Radetzkymarsch für alle!


Eine kurze Recherche förderte nicht weniger als acht derzeit greifbare „Radetzkymarsch“-Ausgaben zutage – da darf die Wahl schon einmal schwerfallen.

Das Jahr 2010 ist schon wieder halb rum – trotzdem sollte ein kleiner Hinweis auf zwei große Autoren, die dieses Jahr ihren Eintritt in die Gemeinfreiheit vollzogen haben, an dieser Stelle nicht fehlen.

„Sigmund Freud und Joseph Roth vom Urheberrecht befreit“ jubelte Telepolis schön böse schon am 5. Januar. Und in der Tat war beispielsweise beim Projekt Gutenberg mit sofortiger Wirkung der komplette Joseph Roth und ein erklecklicher Teil von Sigmund Freuds Schriften zum Lesen freigegeben. Wer weiterhin gedrucktes Wort für bare Münze hält, also verlegt und liest, hat nun auch viel zu tun: die wie Pilze aus dem Boden schießenden Werkausgaben (um der Einfachheit halber bei Joseph Roth zu bleiben) bei KiWi (Hausverlag), Diogenes, Reclam und Insel, die wohl offenbar alle ihre fertigen Buchblöcke schon vorgehalten hatten, füllen Regalmeter um Regalmeter, der Leser hat die Qual der Wahl. Und weil es einfach so schön zu lesen ist, hier noch ein Zitat aus dem neuerlich befreiten „Radetzkymarsch“, der derzeit in nicht weniger als acht Ausgaben greifbar ist:

Als hätte man ihm sein eigenes Leben gegen ein fremdes, neues, in einer Werkstatt angefertigtes vertauscht, wiederholte er sich jede Nacht vor dem Einschlafen und jeden Morgen nach dem Erwachen seinen neuen Rang und seinen neuen Stand, trat vor den Spiegel und bestätigte sich, daß sein Angesicht das alte war.
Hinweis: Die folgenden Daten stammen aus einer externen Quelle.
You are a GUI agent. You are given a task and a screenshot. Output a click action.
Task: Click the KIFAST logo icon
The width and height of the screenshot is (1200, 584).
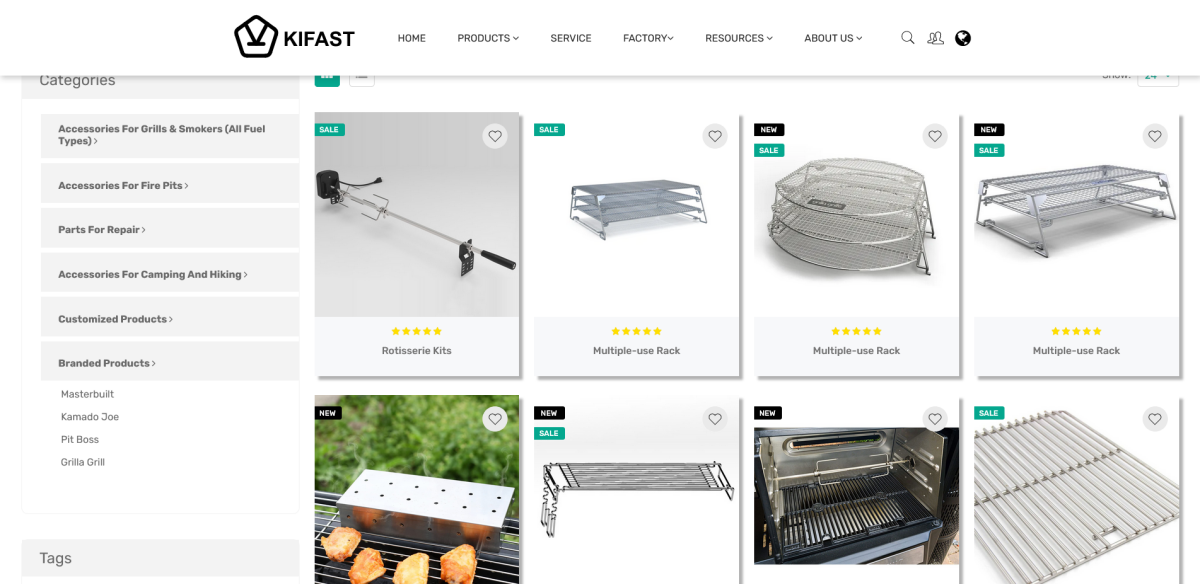pyautogui.click(x=256, y=37)
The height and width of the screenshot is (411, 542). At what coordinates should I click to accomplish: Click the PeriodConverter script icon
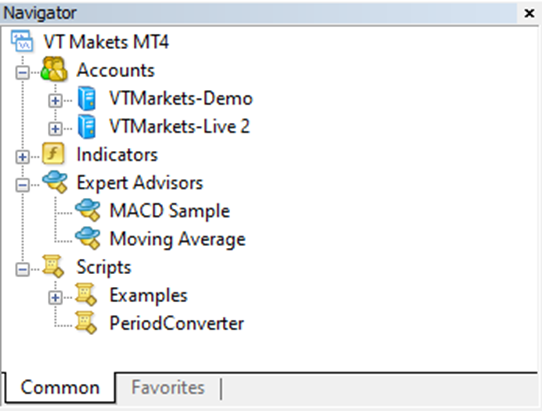point(86,323)
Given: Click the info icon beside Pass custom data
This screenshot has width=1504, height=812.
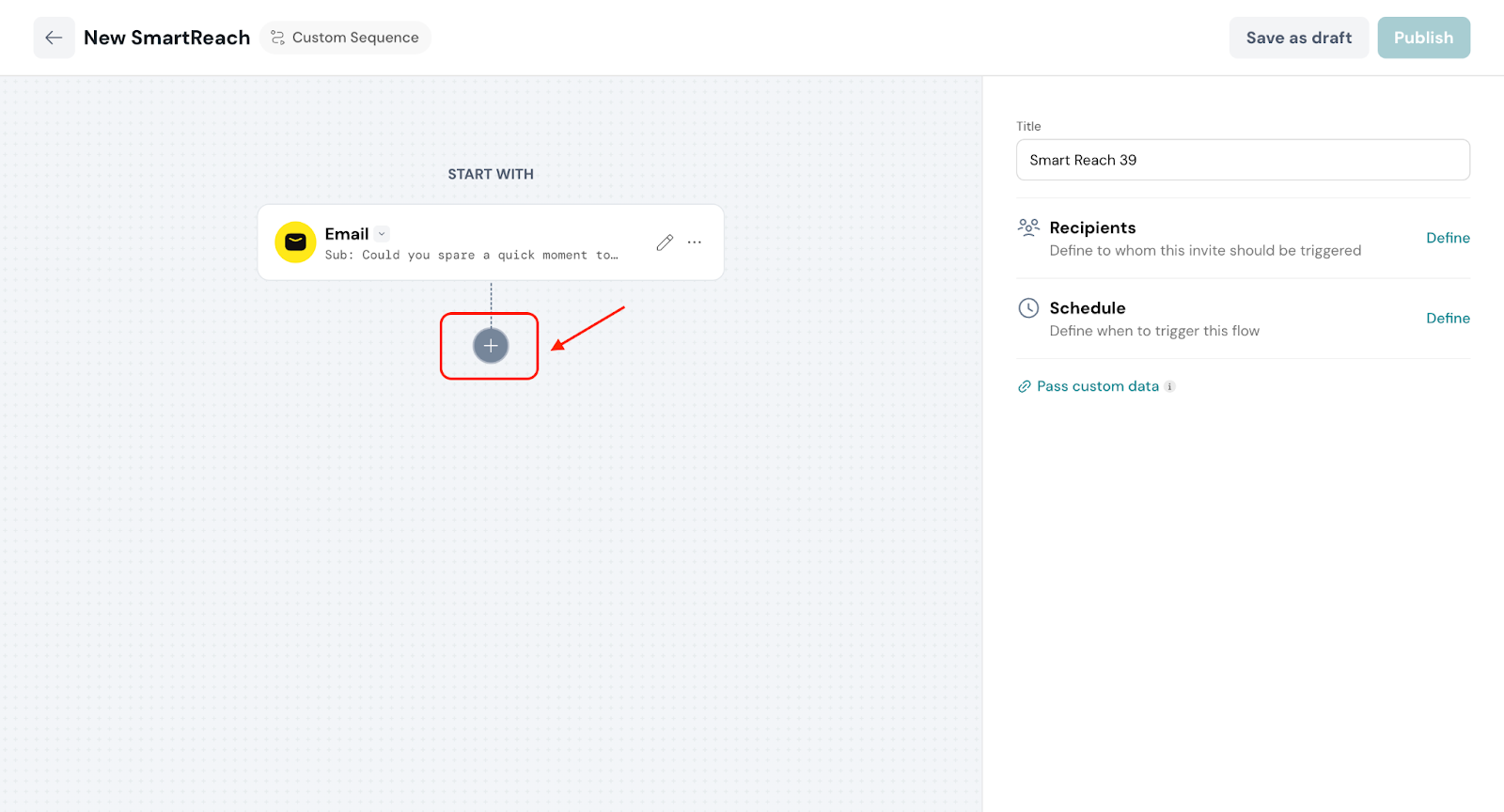Looking at the screenshot, I should pos(1169,386).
Zwischen der linkischen Vertraulichkeit, mit der seine Kameraden den Abstand zu überwinden versuchten, den das unbegreifliche Schicksal plötzlich zwischen ihn und sie gelegt hatte, und seinen eigenen vergeblichen Bemühungen, aller Welt mit der gewohnten Unbefangenheit entgegenzutreten, schien der geadelte Hauptmann Trotta das Gleichgewicht zu verlieren, und ihm war, als wäre er von nun ab sein Leben lang verurteilt, in fremden Stiefeln auf einem glatten Boden zu wandeln, von unheimlichen Reden verfolgt und von scheuen Blicken erwartet.